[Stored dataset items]
——

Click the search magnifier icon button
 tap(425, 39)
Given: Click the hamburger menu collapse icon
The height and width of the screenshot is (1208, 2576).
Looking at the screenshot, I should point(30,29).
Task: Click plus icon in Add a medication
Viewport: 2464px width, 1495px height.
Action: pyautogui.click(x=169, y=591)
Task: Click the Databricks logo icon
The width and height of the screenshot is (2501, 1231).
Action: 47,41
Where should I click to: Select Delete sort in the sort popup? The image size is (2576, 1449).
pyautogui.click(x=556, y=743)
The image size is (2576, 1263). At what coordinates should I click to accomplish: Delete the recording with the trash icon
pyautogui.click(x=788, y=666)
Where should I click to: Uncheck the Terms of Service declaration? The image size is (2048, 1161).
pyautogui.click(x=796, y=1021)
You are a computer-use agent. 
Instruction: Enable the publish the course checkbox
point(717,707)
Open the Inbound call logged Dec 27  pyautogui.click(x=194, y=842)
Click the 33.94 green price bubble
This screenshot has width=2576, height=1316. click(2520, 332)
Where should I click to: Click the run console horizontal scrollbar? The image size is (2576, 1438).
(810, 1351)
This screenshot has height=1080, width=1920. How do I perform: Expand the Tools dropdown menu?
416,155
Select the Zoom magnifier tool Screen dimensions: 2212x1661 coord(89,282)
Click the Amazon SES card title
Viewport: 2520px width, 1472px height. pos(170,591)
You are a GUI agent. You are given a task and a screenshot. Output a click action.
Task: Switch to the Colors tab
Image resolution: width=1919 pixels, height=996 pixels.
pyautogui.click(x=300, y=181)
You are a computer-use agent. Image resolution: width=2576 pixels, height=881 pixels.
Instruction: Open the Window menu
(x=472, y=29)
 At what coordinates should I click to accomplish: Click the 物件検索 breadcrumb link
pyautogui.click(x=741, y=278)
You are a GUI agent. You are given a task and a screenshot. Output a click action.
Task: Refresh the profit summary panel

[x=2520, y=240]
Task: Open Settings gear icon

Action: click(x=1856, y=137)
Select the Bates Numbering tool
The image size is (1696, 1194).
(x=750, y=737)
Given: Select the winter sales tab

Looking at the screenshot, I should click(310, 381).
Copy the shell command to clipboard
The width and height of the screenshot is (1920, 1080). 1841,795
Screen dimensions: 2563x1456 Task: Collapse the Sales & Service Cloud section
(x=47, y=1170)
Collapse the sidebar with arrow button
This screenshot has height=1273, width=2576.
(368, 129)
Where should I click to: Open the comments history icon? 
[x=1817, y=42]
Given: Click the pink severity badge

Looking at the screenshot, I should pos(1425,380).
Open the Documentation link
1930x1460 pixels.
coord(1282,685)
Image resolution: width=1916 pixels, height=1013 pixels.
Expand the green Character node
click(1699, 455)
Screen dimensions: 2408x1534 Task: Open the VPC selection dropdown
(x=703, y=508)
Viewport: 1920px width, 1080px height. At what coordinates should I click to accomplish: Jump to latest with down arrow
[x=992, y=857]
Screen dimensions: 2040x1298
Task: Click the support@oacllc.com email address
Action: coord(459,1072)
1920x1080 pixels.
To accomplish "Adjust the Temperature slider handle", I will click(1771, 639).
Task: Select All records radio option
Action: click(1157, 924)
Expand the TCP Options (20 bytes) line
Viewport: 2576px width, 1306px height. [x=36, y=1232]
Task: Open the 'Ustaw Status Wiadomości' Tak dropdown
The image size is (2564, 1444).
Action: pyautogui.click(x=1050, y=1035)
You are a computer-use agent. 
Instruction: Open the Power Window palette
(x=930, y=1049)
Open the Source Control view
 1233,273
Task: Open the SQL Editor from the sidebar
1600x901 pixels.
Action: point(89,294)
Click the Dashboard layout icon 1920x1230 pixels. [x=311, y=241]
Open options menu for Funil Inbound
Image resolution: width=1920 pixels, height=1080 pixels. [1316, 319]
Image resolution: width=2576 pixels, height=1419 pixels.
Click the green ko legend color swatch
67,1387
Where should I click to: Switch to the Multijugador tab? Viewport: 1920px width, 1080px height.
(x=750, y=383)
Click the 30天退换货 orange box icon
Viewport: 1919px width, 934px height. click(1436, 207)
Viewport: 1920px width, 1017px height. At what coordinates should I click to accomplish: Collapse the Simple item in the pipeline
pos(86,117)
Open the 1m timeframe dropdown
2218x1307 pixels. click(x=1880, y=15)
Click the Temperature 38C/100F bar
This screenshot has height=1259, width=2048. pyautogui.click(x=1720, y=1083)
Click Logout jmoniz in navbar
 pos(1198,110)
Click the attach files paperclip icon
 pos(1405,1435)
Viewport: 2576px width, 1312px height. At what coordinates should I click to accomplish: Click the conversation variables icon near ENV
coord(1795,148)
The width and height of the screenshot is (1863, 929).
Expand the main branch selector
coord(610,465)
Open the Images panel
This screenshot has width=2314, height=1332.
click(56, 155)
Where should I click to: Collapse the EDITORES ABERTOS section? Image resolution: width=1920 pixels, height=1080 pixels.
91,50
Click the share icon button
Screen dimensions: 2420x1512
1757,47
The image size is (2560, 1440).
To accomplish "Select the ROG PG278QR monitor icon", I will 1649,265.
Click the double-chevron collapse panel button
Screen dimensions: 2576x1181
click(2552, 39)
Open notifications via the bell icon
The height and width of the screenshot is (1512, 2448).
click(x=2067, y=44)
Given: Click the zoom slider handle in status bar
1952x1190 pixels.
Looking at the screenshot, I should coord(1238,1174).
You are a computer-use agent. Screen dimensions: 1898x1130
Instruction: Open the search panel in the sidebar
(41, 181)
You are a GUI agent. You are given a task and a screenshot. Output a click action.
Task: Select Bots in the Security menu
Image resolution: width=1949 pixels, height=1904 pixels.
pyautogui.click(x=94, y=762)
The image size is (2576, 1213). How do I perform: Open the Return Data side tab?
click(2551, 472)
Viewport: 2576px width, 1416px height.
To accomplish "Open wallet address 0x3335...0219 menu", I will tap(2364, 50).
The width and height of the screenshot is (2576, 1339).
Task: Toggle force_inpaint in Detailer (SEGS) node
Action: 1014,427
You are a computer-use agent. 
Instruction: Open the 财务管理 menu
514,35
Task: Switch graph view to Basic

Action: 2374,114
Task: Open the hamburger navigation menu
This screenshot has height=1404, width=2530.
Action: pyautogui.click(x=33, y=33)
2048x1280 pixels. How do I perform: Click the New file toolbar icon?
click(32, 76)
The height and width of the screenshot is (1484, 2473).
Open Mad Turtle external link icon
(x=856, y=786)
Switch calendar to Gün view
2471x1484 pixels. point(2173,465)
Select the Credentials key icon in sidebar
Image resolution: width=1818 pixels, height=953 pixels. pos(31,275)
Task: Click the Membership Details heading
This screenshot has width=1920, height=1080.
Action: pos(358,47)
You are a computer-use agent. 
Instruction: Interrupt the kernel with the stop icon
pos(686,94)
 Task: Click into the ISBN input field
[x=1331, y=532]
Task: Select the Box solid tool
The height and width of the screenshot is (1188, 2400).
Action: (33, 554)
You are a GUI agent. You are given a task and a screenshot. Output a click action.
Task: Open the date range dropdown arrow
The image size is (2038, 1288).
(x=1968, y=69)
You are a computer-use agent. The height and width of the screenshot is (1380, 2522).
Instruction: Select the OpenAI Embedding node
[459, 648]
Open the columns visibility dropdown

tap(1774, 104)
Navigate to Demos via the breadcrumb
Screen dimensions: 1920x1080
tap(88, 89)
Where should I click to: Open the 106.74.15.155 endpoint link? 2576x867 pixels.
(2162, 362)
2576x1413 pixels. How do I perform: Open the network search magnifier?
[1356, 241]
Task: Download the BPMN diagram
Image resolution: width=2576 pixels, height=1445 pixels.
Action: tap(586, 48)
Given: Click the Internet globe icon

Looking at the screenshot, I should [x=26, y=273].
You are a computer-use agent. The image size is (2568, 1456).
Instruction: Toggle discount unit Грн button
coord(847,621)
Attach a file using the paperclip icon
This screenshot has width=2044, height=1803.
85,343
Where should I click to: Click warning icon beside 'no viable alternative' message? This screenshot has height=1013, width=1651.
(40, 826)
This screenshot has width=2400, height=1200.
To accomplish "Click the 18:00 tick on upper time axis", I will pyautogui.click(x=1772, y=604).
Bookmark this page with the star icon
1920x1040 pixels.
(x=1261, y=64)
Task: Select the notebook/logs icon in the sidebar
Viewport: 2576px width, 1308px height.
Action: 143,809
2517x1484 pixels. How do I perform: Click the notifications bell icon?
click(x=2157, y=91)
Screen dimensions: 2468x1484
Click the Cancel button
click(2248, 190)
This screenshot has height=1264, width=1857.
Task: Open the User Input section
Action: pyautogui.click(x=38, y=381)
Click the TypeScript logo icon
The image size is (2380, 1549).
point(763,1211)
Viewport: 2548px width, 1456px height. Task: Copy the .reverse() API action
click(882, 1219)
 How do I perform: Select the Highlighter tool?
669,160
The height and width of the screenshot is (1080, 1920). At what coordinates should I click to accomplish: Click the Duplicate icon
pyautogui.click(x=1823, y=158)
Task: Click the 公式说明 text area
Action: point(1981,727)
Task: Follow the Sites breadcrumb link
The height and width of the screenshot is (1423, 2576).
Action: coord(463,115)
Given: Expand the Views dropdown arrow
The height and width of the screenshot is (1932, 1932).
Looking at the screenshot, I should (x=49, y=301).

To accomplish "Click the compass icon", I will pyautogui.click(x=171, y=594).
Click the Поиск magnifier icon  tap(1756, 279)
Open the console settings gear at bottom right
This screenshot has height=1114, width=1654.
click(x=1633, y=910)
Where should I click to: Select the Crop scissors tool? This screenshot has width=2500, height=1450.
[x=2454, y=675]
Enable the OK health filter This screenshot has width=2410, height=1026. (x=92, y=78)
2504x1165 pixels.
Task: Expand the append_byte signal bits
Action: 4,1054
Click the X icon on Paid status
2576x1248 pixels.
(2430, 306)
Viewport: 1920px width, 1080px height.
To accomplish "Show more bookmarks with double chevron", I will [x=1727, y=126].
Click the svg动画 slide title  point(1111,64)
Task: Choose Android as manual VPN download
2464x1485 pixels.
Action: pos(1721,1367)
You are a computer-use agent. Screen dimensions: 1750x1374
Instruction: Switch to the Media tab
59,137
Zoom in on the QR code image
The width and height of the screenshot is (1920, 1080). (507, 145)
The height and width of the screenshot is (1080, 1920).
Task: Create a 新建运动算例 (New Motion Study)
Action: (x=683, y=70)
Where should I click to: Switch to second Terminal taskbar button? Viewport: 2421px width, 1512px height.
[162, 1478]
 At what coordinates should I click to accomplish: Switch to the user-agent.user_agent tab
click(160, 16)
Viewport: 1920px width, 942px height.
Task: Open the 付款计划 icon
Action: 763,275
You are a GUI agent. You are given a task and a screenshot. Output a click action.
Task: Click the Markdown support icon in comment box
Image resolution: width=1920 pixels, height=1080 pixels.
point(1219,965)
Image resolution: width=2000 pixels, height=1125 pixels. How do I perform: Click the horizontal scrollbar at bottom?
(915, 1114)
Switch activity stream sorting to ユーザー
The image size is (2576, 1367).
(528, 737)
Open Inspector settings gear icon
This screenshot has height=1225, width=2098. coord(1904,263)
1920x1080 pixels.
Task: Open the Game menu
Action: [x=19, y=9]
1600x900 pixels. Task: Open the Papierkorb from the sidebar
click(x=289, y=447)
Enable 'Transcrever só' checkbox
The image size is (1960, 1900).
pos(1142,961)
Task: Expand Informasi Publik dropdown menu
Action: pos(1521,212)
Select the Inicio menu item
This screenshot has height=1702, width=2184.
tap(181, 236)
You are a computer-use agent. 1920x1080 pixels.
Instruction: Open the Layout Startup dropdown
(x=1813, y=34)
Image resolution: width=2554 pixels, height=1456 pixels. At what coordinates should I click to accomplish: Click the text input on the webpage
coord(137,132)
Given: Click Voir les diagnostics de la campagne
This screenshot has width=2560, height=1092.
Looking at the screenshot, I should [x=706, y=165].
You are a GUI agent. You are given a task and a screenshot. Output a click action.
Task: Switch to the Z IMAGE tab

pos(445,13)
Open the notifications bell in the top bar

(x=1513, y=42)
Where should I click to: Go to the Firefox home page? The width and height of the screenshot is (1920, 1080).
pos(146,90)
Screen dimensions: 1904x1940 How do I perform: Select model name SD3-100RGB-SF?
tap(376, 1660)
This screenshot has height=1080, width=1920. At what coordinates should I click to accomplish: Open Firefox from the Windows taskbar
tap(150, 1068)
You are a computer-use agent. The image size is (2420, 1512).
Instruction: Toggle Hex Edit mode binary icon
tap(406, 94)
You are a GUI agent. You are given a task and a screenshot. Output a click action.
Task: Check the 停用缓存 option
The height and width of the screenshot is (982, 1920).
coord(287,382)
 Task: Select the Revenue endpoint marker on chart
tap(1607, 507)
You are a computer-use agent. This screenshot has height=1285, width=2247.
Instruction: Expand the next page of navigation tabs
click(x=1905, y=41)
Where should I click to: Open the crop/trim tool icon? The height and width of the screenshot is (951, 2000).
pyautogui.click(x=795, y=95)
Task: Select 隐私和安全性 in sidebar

——

[Instructions to follow] Report only the number of lines, among the records above, that contain the word "chevron".

[Task response] 2